Directions for this task:
Pick out each line below that contains the word "pronged", and copy those lines.

Records supplied:
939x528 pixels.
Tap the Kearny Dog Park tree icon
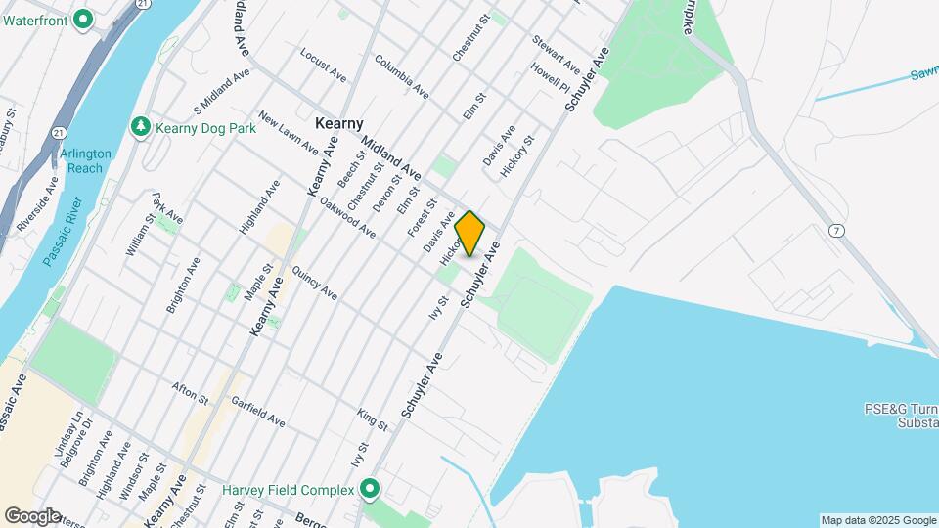141,127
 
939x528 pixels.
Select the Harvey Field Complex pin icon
370,488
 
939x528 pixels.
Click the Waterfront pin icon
83,19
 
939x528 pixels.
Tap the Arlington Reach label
86,160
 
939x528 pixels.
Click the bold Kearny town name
339,124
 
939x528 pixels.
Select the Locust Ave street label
324,65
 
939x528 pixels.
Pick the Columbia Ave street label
401,74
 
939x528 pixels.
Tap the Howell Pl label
549,77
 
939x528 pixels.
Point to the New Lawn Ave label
288,133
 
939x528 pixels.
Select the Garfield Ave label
257,413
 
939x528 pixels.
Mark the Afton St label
190,393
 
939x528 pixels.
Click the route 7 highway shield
835,231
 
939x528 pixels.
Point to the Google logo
33,515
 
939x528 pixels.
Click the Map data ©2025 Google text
876,519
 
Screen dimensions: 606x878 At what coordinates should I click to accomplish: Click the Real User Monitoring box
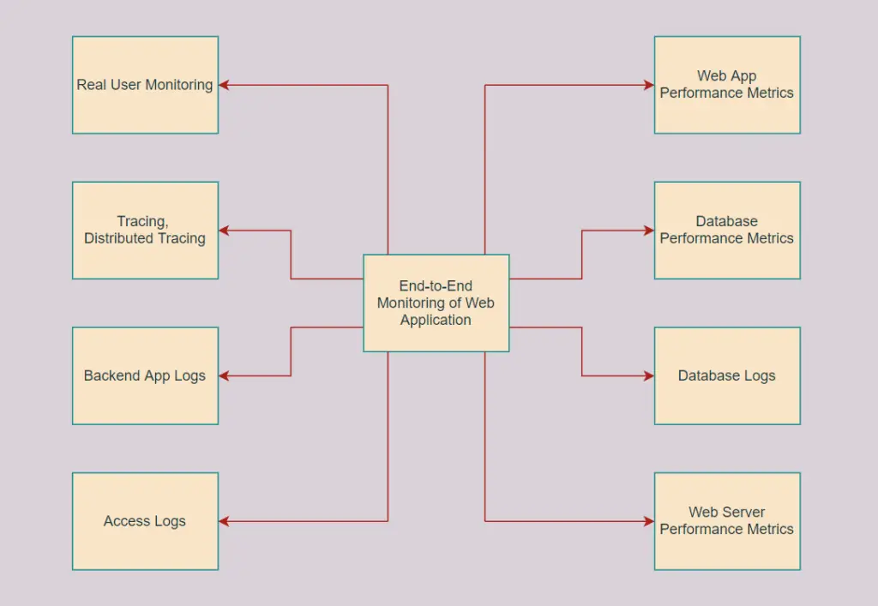pos(145,85)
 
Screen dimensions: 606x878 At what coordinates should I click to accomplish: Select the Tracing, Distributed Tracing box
pos(145,230)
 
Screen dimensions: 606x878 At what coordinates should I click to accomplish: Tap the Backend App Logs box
pos(145,375)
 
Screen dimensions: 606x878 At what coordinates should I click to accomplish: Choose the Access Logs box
pos(145,521)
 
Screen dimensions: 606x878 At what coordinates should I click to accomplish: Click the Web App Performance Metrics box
pos(727,85)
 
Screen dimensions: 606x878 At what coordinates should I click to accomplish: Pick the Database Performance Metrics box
pos(727,230)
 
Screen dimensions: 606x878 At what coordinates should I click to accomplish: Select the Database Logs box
pos(727,375)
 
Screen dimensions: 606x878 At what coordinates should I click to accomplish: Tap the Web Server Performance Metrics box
pos(727,521)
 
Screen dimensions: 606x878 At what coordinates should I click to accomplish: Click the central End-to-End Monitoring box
pos(436,303)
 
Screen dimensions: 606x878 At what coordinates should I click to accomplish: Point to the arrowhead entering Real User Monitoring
pos(224,85)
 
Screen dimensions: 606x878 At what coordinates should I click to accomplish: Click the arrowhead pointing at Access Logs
pos(224,521)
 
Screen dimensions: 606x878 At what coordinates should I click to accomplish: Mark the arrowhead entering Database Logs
pos(648,375)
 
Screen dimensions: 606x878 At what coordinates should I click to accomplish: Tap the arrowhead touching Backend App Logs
pos(224,375)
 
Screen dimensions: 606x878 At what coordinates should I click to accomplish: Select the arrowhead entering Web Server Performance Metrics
pos(648,521)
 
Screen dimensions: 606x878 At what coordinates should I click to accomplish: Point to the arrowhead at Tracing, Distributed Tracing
pos(224,230)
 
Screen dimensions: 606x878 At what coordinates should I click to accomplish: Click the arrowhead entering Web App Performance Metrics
pos(648,85)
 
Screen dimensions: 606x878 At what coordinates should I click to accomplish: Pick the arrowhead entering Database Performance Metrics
pos(648,230)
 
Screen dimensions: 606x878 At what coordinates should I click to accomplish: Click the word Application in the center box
pos(436,320)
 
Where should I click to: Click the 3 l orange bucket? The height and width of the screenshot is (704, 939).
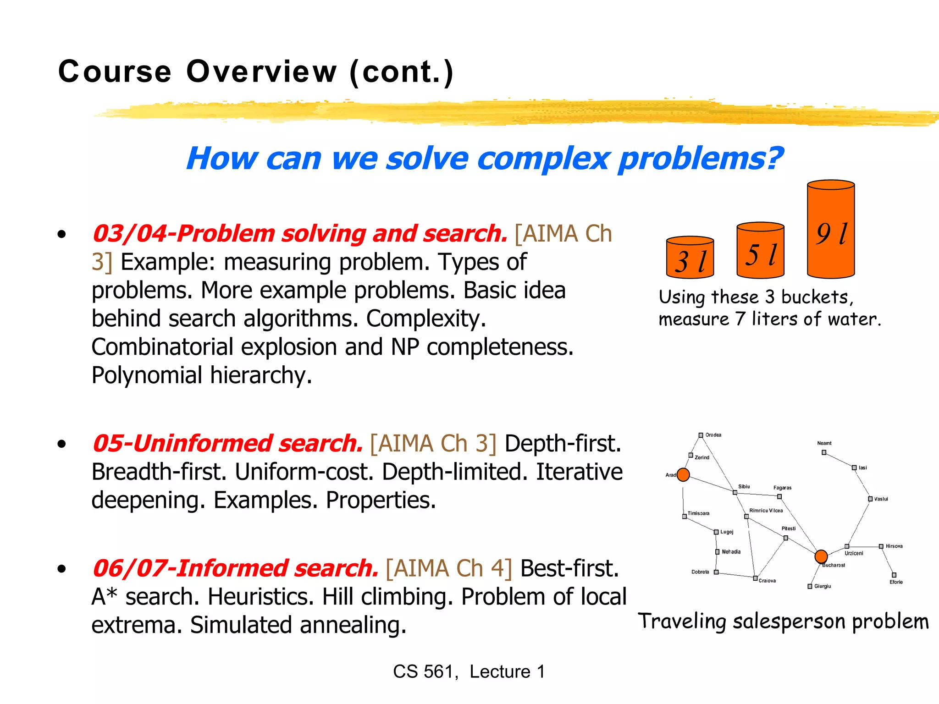pyautogui.click(x=690, y=258)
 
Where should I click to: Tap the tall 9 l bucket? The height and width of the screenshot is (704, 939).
pyautogui.click(x=831, y=229)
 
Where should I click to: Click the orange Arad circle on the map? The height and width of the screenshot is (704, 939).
pyautogui.click(x=683, y=474)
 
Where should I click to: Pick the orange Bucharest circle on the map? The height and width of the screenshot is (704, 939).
pyautogui.click(x=821, y=556)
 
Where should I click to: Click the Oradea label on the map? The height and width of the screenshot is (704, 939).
pyautogui.click(x=713, y=434)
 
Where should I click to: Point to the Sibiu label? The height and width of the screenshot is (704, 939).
pyautogui.click(x=744, y=486)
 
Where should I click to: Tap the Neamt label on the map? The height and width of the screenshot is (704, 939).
pyautogui.click(x=824, y=443)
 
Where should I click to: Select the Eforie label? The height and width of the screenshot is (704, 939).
pyautogui.click(x=896, y=582)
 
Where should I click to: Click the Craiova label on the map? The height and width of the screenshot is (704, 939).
pyautogui.click(x=767, y=581)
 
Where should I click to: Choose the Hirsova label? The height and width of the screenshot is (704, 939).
pyautogui.click(x=894, y=546)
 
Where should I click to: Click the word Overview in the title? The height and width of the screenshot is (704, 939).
pyautogui.click(x=261, y=72)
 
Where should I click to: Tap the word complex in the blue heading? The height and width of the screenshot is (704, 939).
pyautogui.click(x=543, y=159)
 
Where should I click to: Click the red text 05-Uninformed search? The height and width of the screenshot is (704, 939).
pyautogui.click(x=227, y=444)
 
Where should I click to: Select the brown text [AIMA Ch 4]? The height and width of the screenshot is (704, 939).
pyautogui.click(x=449, y=568)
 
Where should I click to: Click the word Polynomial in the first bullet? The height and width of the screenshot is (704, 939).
pyautogui.click(x=147, y=375)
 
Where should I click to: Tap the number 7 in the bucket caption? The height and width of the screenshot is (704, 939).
pyautogui.click(x=740, y=319)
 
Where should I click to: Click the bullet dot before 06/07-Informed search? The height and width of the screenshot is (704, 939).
pyautogui.click(x=62, y=569)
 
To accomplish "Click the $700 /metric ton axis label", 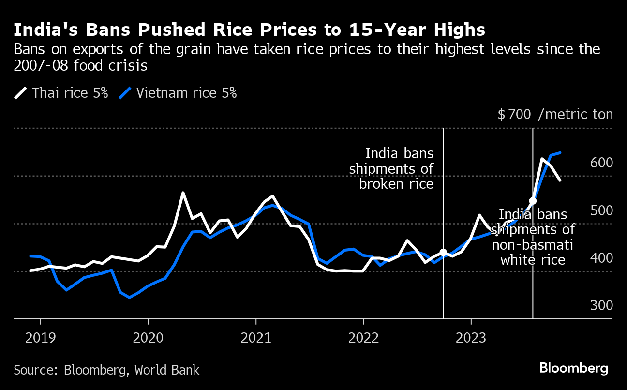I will [555, 115].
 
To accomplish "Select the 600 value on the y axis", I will [601, 163].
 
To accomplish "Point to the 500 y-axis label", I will [601, 210].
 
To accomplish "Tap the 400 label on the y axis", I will [601, 258].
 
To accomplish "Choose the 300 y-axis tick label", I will [601, 306].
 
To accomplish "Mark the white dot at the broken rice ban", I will [443, 253].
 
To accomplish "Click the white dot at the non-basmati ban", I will [533, 201].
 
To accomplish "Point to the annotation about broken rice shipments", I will [397, 169].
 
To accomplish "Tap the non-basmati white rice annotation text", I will [533, 237].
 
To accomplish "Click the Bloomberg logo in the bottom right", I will [574, 368].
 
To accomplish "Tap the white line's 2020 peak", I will [183, 193].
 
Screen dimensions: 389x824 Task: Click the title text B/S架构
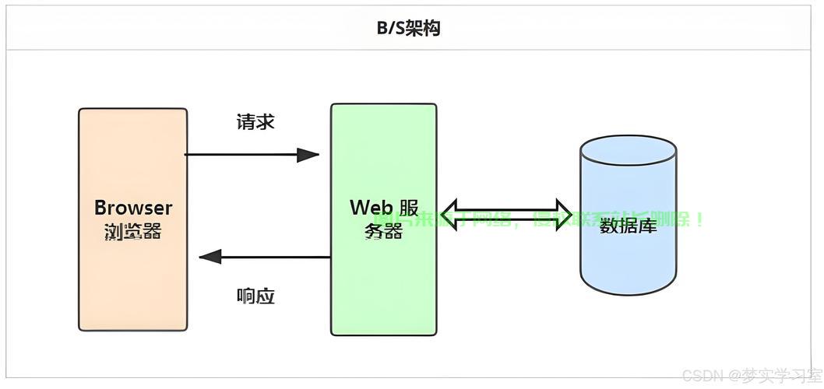pos(409,29)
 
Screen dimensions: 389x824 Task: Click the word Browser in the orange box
pos(132,208)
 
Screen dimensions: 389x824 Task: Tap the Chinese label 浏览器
pos(132,231)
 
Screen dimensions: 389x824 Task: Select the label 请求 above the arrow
pos(255,122)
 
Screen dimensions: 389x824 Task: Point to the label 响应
pos(255,296)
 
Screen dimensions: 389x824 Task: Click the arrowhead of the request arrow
pos(308,155)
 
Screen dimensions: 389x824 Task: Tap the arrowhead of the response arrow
pos(210,257)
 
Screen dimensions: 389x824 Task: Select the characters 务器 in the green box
pos(383,231)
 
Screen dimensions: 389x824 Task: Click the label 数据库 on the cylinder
pos(628,226)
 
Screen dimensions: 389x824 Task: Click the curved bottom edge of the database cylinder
pos(628,293)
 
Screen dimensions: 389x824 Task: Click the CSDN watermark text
pos(702,376)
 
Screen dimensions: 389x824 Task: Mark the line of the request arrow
pos(241,155)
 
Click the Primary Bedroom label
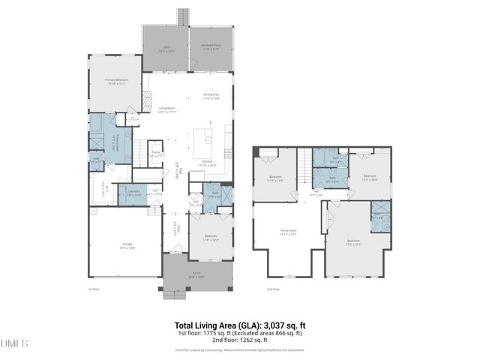click(x=116, y=81)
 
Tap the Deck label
click(x=166, y=50)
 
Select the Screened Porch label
click(x=210, y=50)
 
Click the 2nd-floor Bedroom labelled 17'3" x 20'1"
click(x=353, y=242)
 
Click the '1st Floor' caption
click(x=94, y=289)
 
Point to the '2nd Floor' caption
click(x=274, y=289)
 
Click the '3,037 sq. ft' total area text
click(x=281, y=326)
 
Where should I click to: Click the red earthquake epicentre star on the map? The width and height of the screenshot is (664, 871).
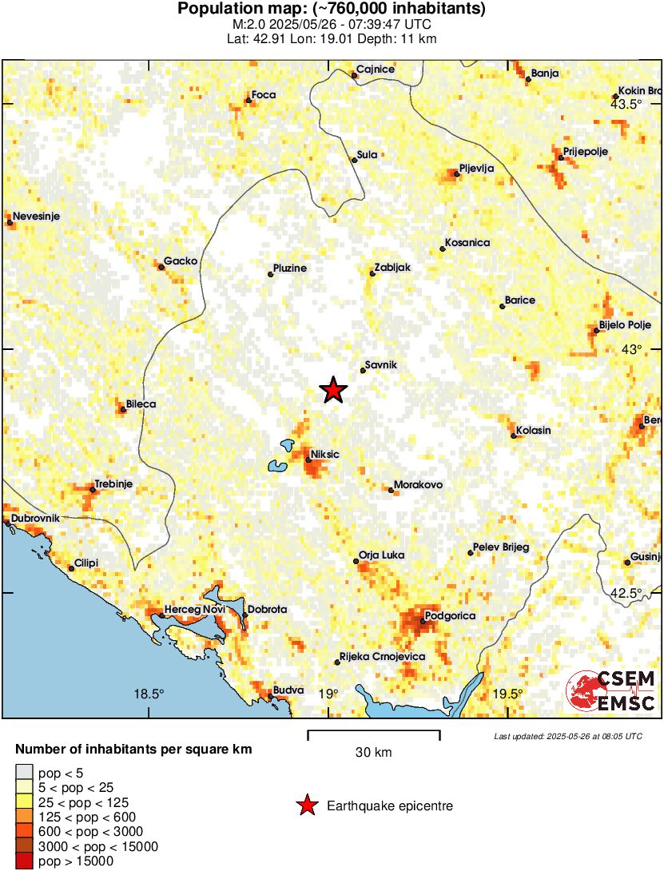click(x=333, y=390)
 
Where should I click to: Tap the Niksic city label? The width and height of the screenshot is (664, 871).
click(x=325, y=454)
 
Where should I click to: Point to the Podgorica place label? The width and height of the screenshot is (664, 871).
click(x=451, y=615)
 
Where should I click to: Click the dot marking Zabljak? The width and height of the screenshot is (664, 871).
click(x=372, y=274)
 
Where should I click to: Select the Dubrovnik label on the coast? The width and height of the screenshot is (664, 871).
click(x=35, y=519)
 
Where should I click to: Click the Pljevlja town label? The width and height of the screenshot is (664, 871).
click(x=477, y=169)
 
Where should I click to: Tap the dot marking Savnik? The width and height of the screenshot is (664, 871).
click(x=362, y=371)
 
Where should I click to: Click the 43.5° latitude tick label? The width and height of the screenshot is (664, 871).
click(x=626, y=105)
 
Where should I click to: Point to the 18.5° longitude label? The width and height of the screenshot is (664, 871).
click(x=149, y=694)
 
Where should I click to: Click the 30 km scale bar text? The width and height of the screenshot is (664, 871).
click(x=373, y=752)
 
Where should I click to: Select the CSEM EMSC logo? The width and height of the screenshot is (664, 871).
click(x=611, y=691)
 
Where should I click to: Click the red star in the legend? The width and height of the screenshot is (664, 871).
click(x=306, y=806)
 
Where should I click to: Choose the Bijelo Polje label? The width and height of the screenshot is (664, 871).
click(x=625, y=326)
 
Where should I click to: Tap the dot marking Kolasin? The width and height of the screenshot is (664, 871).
click(x=513, y=436)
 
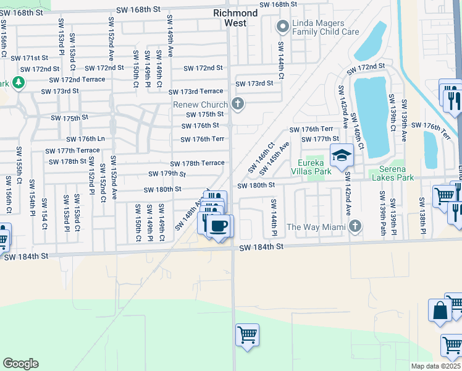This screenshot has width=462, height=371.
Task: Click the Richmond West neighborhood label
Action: coord(235,18)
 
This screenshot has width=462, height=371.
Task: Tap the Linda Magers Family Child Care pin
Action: coord(283,26)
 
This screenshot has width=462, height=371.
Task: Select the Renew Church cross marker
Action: coord(237,104)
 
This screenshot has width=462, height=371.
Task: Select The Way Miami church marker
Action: coord(355,227)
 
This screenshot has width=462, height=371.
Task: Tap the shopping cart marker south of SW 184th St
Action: coord(247,335)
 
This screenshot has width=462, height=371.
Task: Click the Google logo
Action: coord(20,364)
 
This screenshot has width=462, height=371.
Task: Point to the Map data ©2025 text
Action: coord(436,366)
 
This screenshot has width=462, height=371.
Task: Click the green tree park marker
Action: coord(19,82)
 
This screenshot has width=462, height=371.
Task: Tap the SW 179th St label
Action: coord(166,174)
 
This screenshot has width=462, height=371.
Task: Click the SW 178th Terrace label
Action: coord(203,163)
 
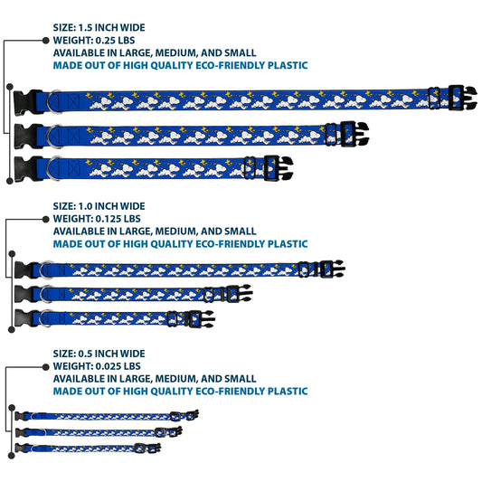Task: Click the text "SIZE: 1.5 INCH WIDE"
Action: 99,28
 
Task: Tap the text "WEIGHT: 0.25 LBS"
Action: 94,41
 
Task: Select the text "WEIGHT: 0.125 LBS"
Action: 97,219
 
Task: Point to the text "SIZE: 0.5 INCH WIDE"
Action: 99,354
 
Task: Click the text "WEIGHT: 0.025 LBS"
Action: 97,366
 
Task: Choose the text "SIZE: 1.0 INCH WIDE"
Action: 99,206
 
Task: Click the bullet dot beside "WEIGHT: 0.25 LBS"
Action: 46,41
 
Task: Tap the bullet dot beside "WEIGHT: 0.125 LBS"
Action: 46,219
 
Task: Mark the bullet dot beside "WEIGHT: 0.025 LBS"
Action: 46,367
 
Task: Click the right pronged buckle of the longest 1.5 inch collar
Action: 463,98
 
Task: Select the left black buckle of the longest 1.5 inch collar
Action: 27,103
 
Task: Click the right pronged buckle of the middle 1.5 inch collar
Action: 354,134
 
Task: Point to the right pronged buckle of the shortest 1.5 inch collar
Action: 279,168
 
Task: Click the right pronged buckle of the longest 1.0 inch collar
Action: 332,269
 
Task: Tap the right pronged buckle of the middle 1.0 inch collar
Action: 239,294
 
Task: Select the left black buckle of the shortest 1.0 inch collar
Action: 24,317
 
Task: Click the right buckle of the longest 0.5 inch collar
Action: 192,415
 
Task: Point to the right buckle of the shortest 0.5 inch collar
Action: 155,448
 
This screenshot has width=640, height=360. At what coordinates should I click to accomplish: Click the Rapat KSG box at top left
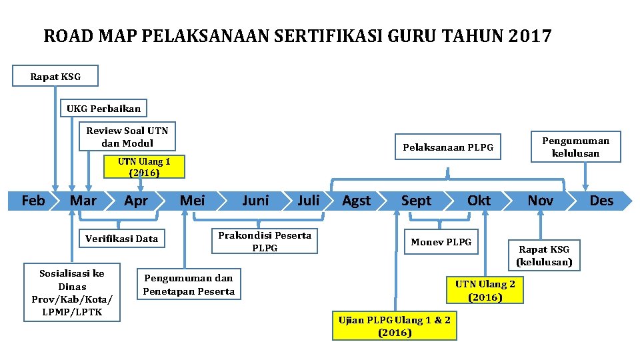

Expected answer:
Task: Click the right pronged buckle of the longest 1.5 inch collar
Task: Click the right pronged buckle of the middle 1.5 inch collar
Task: Point to the right pronged buckle of the shortest 1.5 inch collar
Task: Click the right pronged buckle of the longest 1.0 inch collar
Task: Tap the right pronged buckle of the middle 1.0 inch collar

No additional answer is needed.